Motion Pro II Driving Sim: So Realistic, Crashing It Could Be Fatal

Driving simulators are nothing new. They're specifically designed to let users experience driving and all that it entails from a safe platform. Heck, it can even be used to have some fun. But what if the simulation is so close to reality that a very dangerous crash in the simulator could actually lead to real physical injury? Sounds like a plot for a science fiction piece? Guess again. Virtual and actual reality meet in the Motion Pro II, which is able to accurately simulate even the fatal forces of a car crash.

No, the simulator won't actually crash or crush you. But the physics resulting in a crash that could break your bones or your neck might. Aside from lacking wheels, a body, and the ability to actually be driven on the road, this $5,400 simulator from CXC Simulations is probably the most accurate one in the market. Of course, the question is whether someone would actually use it.

Accurately replicating almost everything that goes on in a car, especially during crashes, can be critical to research. Finding out the forces that get transfered to the steering wheel during those incidents can help in the design of future cars, the education of drivers, and the prevention of accidents. This is even more crucial when training sports car drivers. For example, CXC founder Chris Considine explains that if you don't take your hands off the wheel of an Indy Car when it hits the wall, you better say good bye to them. And he should know, since he's a former racer himself. In fact, the company includes a former Ferrari F1 engineer and Maserati test driver.

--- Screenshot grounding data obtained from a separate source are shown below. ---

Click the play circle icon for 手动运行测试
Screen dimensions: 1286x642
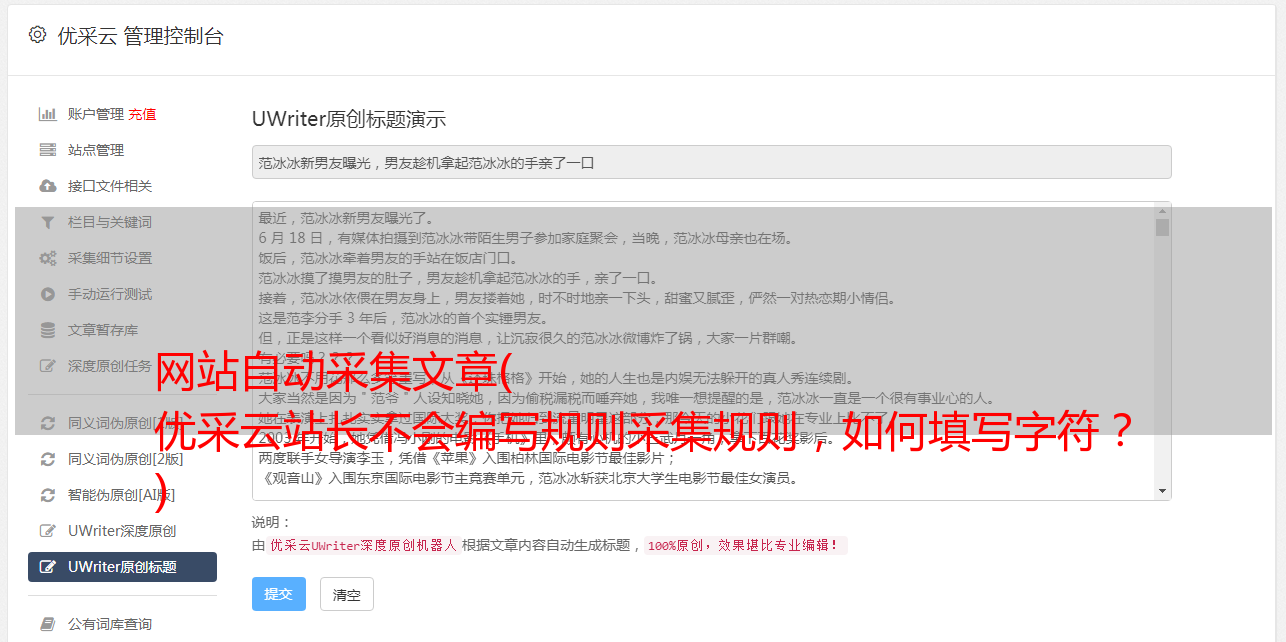tap(47, 294)
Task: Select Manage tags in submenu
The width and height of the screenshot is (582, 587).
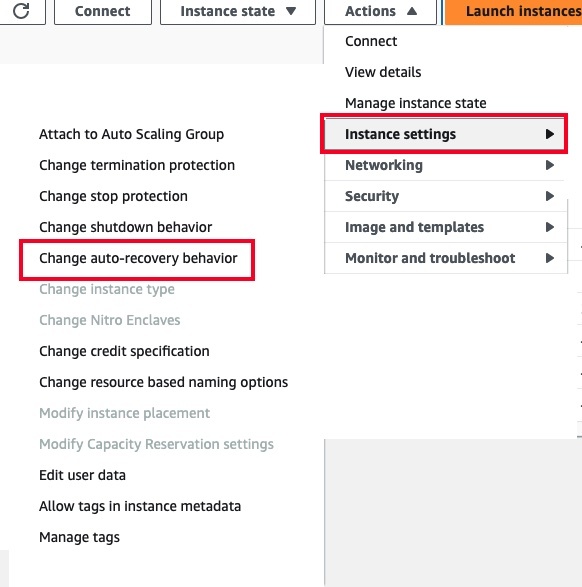Action: tap(79, 537)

Naturally, the simulator doesn't really deliver that much force, about 16 Newton meter, though it is capable of doing that. The settings are cranked down to safe levels, just enough to let drivers actually feel the shock, but not enough to kill them. The simulator can mimic the behavior of over a thousand cars, including minute details peculiar to certain nameplates and models. Its low-mass motion generators can give around 2 g of workout to users, while the seat belts can simulate braking forces.

The Motion Pro II can also be rigged to become a flight simulator, but hopefully it can't replicate the forces of a plane crash as accurately.